▸ **Records for this task**:
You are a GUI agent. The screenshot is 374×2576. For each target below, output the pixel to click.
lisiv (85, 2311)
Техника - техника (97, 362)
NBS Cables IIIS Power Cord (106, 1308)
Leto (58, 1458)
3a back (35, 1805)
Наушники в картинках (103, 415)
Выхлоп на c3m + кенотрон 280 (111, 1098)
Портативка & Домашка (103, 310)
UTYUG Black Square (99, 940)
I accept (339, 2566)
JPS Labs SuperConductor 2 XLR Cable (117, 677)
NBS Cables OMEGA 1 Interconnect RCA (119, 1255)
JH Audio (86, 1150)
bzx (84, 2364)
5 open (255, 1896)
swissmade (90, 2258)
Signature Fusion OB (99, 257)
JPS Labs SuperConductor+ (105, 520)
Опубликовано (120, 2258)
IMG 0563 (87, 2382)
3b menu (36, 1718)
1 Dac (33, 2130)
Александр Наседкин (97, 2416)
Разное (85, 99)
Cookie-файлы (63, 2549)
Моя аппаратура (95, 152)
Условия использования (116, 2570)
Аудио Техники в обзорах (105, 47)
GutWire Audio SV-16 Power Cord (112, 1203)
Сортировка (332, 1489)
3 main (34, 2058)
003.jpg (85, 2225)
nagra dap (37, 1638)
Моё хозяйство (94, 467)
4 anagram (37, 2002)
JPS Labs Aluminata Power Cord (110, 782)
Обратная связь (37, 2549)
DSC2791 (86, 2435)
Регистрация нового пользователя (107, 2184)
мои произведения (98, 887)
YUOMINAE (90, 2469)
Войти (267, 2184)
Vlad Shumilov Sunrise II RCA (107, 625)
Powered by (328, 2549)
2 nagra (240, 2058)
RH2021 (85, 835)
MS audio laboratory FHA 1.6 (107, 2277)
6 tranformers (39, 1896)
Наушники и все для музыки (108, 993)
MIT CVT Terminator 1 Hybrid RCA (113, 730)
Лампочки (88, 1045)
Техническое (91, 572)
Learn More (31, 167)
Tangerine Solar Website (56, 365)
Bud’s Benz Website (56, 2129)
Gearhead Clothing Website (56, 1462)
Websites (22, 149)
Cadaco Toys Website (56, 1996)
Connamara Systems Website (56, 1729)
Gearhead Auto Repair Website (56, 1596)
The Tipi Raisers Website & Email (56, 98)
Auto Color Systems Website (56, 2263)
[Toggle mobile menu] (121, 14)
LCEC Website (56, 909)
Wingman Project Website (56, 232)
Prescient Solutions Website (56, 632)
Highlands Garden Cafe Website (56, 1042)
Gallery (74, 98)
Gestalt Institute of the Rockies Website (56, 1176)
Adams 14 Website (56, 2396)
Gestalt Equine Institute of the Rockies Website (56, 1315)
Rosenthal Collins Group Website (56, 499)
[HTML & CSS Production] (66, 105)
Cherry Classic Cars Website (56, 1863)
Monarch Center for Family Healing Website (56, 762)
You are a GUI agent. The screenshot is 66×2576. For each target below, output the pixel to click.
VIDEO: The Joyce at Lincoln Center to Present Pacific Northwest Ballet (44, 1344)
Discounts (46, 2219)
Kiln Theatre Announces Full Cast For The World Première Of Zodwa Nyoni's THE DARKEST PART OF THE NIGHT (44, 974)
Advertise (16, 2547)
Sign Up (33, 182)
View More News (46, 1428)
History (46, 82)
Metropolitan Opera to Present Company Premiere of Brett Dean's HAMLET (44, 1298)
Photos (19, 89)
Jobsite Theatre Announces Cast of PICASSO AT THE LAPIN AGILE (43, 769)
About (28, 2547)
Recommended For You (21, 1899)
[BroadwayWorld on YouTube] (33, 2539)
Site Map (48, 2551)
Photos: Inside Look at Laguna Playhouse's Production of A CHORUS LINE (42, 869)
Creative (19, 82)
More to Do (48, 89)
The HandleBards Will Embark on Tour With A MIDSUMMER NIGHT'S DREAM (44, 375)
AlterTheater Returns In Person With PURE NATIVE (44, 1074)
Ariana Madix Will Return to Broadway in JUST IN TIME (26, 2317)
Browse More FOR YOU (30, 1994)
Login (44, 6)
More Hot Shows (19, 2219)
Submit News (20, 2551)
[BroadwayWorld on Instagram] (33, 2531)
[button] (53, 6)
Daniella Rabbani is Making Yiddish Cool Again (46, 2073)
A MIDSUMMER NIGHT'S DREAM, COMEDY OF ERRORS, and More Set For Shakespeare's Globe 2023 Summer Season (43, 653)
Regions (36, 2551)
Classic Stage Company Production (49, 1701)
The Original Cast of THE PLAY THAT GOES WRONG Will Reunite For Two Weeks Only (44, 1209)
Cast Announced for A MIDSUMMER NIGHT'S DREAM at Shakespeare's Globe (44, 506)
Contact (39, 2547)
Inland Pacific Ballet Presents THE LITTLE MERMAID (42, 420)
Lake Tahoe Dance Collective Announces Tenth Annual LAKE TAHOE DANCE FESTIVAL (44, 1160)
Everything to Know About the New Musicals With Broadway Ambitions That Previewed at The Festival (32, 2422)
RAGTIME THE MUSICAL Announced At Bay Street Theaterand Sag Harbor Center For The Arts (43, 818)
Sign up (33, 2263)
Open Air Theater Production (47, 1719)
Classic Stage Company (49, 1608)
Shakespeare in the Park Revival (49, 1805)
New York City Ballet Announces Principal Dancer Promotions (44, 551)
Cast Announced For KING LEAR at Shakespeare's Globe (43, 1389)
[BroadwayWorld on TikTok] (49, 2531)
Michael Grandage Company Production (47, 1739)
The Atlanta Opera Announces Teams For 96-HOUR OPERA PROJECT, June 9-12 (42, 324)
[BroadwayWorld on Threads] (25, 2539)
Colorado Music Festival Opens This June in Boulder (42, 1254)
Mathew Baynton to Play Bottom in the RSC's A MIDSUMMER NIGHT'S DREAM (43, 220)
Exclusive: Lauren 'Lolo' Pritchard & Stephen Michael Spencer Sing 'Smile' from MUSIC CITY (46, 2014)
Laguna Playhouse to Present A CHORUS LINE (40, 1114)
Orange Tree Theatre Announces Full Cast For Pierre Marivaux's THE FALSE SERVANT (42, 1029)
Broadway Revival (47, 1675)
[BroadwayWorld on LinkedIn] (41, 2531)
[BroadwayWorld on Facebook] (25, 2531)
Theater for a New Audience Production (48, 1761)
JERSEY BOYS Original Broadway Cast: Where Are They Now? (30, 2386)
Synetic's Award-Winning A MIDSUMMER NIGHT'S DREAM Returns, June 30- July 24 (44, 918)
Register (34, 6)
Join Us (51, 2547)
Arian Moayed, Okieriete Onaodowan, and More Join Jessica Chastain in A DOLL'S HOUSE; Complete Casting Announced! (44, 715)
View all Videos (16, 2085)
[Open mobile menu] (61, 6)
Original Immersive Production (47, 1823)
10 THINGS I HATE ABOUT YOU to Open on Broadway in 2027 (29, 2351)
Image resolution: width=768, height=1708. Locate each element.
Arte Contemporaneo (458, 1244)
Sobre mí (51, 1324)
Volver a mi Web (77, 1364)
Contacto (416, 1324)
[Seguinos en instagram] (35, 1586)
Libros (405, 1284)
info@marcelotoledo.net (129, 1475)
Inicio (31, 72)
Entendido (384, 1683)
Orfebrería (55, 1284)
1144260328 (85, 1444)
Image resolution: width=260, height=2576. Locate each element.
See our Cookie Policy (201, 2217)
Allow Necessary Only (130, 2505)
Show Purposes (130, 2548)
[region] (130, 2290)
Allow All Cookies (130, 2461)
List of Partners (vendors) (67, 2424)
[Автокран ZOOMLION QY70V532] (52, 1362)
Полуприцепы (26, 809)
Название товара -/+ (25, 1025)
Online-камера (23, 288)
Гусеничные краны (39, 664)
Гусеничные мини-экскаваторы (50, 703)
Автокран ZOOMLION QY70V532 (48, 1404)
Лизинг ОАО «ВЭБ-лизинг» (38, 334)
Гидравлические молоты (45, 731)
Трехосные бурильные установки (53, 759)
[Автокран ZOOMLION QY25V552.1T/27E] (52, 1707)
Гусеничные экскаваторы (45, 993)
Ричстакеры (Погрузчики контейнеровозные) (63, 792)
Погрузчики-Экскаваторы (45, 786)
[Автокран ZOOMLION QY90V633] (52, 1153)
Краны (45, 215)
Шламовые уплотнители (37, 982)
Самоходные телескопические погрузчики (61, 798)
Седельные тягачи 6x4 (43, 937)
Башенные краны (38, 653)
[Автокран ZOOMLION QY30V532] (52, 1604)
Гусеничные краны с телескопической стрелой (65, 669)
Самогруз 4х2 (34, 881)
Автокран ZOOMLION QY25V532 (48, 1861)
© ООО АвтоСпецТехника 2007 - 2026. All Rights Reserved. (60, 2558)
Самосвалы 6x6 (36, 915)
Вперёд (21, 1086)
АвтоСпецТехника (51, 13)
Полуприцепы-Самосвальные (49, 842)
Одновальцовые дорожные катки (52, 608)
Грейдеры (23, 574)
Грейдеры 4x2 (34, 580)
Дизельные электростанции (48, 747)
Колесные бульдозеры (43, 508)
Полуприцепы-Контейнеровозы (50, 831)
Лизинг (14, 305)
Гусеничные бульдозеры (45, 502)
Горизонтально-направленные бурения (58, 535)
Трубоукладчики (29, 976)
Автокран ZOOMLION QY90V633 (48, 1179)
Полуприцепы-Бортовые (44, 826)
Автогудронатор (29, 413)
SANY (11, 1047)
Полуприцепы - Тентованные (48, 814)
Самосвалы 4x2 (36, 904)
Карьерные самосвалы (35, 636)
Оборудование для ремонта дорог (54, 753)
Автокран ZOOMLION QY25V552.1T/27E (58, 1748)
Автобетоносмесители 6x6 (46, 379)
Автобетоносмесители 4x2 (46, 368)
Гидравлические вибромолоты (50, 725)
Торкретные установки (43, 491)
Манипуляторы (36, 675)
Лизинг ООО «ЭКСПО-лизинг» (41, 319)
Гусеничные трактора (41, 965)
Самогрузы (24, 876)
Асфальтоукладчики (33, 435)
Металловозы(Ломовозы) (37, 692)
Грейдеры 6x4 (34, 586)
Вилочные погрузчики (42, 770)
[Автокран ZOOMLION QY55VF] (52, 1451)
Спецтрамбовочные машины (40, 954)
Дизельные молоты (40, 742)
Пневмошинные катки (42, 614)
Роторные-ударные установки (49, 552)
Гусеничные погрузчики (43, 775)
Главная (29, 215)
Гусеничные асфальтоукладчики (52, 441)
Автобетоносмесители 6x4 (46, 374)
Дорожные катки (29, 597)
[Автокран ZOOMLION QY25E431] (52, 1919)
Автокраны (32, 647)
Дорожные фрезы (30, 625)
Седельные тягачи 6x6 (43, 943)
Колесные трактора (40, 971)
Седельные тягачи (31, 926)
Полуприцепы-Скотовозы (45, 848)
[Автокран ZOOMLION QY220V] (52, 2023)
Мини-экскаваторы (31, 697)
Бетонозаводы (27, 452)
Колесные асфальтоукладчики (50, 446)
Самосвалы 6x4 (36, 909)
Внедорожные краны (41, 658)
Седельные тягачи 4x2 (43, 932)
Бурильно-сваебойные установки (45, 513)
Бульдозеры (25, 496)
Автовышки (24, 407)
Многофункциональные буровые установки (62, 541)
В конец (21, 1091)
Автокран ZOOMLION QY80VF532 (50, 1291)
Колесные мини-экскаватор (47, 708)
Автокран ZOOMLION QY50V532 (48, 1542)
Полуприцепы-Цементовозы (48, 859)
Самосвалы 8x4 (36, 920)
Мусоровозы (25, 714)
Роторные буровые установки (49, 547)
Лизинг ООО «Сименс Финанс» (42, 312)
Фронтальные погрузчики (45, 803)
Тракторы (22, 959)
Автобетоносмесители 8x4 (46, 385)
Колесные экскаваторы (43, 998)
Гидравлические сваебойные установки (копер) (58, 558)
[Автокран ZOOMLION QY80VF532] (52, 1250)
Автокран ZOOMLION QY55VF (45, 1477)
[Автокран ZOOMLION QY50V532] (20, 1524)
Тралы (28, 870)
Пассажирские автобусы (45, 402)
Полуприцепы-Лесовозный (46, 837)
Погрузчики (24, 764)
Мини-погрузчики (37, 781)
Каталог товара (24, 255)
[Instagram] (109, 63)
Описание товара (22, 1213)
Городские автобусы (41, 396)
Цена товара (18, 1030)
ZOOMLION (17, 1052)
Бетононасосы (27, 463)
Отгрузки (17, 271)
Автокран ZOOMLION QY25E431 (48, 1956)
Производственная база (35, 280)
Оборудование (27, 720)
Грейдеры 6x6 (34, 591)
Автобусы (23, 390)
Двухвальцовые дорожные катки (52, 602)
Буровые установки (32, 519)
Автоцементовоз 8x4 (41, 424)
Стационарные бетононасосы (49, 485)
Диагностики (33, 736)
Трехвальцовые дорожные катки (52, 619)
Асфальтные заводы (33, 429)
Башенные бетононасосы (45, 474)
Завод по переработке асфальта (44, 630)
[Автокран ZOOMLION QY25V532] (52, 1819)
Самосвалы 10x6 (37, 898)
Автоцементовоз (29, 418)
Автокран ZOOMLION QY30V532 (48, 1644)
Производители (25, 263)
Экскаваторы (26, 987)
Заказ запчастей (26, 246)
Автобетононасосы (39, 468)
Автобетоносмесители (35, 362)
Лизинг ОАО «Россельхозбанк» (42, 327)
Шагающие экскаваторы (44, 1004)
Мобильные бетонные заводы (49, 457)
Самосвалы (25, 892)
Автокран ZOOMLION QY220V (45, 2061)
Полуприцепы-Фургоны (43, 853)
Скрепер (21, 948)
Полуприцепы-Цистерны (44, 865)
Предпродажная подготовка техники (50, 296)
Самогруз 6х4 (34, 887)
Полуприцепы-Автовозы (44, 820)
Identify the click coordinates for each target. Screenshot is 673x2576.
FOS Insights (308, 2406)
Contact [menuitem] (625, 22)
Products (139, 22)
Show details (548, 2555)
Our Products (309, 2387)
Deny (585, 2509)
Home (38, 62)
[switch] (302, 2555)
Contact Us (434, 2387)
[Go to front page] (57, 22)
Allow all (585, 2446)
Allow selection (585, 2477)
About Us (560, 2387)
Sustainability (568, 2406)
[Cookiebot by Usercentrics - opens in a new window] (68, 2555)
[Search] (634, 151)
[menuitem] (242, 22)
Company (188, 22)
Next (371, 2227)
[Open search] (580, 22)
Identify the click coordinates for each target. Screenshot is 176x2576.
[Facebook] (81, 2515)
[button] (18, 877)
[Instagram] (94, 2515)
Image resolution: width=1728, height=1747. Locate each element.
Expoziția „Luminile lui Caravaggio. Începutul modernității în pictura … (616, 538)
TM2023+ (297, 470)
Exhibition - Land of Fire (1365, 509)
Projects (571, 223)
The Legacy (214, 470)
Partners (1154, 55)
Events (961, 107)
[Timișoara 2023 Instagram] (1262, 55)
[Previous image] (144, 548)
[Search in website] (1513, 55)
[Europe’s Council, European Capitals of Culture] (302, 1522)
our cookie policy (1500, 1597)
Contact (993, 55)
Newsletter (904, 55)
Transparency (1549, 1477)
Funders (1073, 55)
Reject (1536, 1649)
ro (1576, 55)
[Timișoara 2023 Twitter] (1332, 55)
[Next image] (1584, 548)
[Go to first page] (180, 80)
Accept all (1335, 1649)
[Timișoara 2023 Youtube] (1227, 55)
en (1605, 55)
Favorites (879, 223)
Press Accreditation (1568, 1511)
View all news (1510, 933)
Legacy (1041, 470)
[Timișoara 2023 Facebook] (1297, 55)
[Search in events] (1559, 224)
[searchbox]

▸ **What to produce**: Where the data above reaches the line holding "Асфальтные заводы (33, 429)", begin printing, and stop after the line holding "Автокран ZOOMLION QY220V (45, 2061)". Each line must be reproduced exactly, with nothing else added.

▸ **Task result**:
Асфальтные заводы (33, 429)
Башенные бетононасосы (45, 474)
Завод по переработке асфальта (44, 630)
[Автокран ZOOMLION QY25V532] (52, 1819)
Самосвалы 10x6 (37, 898)
Автоцементовоз (29, 418)
Автокран ZOOMLION QY30V532 (48, 1644)
Производители (25, 263)
Экскаваторы (26, 987)
Заказ запчастей (26, 246)
Автобетононасосы (39, 468)
Автобетоносмесители (35, 362)
Лизинг ОАО «Россельхозбанк» (42, 327)
Шагающие экскаваторы (44, 1004)
Мобильные бетонные заводы (49, 457)
Самосвалы (25, 892)
Автокран ZOOMLION QY220V (45, 2061)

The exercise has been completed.